- 1 onion
- 2 garlic cloves
- 30 gram butter
- 2,5 teaspoons of curry powder
- 1/2 teaspoon cayenne pepper
- 40 gram all-purpose flour
- 1 liter vegetable stock (store-bought or make your own)
- 1,5 bell peppers (we’ve used a half red, green and yellow pepper)
- 100 ml cream
- pepper and salt to taste
Kitchen equipment needed
- cutting board & chef’s knife
- medium-sized pan
- wooden spoon
Preparation — 10 minutes
PEEL and finely chop the onion and garlic cloves. REMOVE the seeds from the peppers and rinse them. CHOP the peppers into small cubes and set them aside.

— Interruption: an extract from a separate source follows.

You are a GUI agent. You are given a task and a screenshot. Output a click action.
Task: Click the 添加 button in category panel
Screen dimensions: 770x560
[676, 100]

Finishing the curry and bell pepper soup — 15 minutes
HEAT butter in the medium-sized pan and sauté the chopped onion and garlic for about a minute. Then ADD the curry powder and cayenne pepper and sauté one minute more. Then also ADD the flour to create a roux and let it cook on low heat for another minute. POUR in the vegetable stock, stir until it’s smooth and bring to a boil.
ADD the finely diced bell peppers, turn down the heat and COOK for another few minutes, the peppers should still have a bite to them. ADD cream and season with pepper and salt. Enjoy!